| What you should do |
Give the entries from the line with "Task: Share this page from Safari toolbar" through the line with "Action: point(546,1008)" as a two-column CSV with the columns task and answer. Use one row per entry, put each field in quotation marks, turn line breaks into spaces, and leave out the pictures.

| Exercise input |
....................

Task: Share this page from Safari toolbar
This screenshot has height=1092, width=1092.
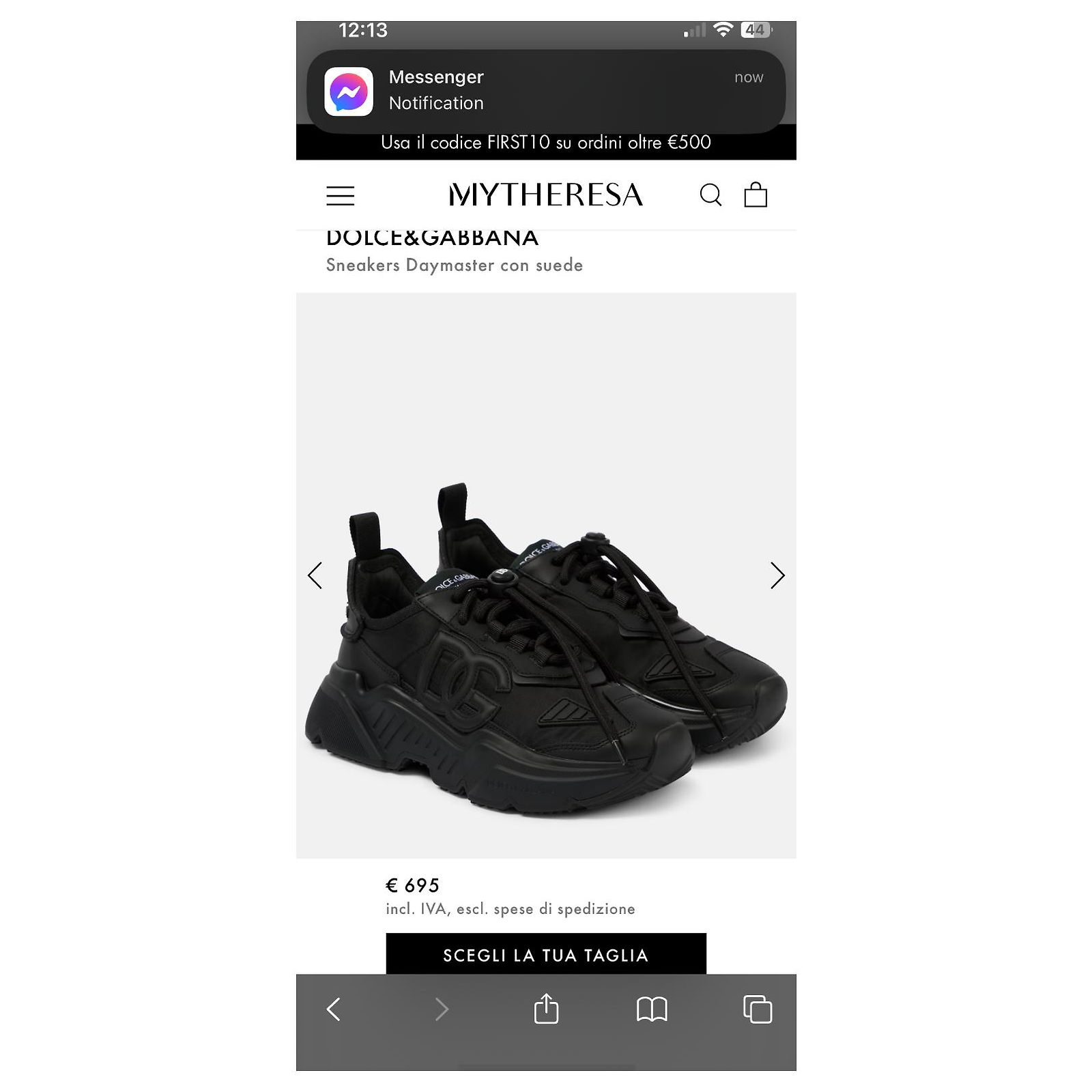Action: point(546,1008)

....................

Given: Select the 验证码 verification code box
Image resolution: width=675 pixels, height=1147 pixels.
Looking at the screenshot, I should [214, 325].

....................

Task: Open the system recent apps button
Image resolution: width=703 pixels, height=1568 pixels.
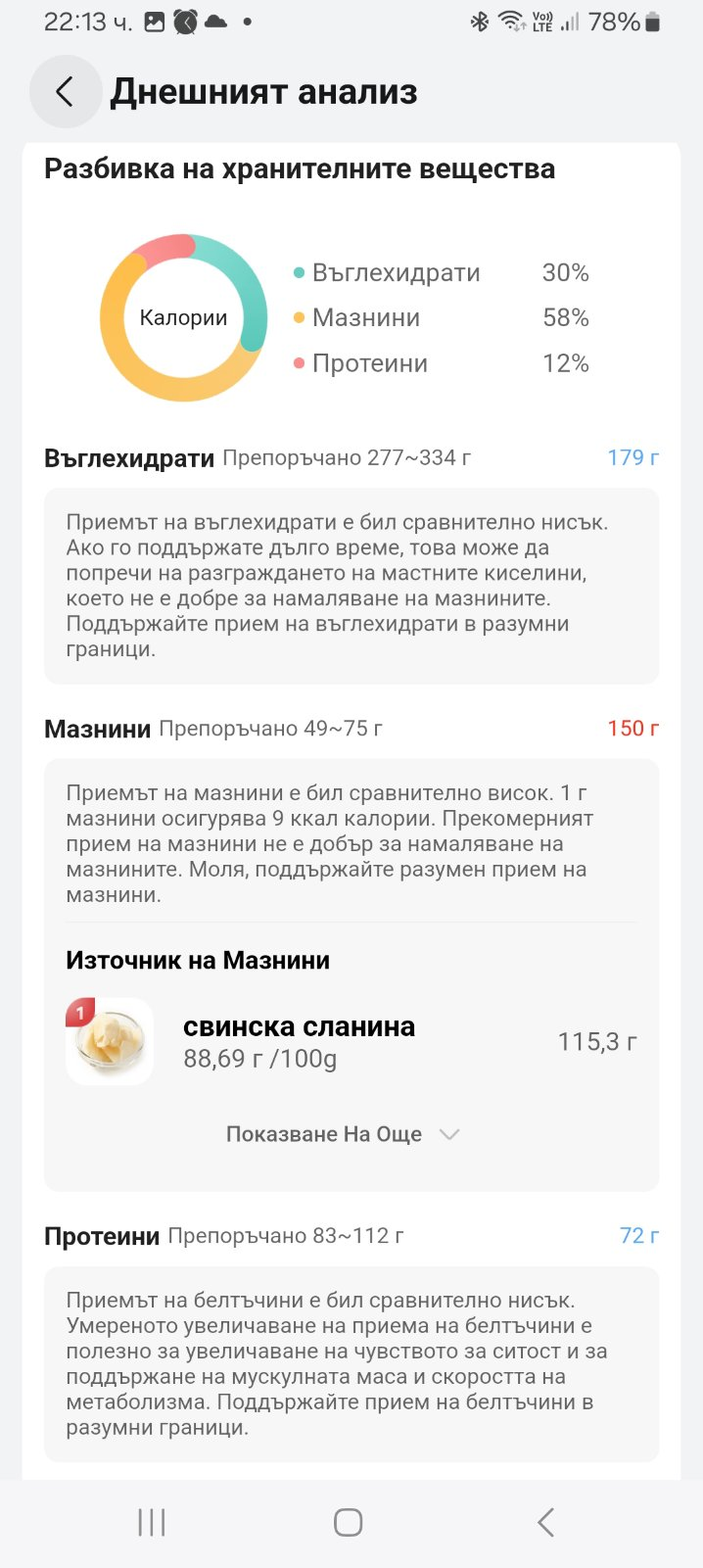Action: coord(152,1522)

....................

| Solution to this problem |
task,answer
"Task: Share this page from Safari toolbar This screenshot has height=1092, width=1092.","Action: point(546,1008)"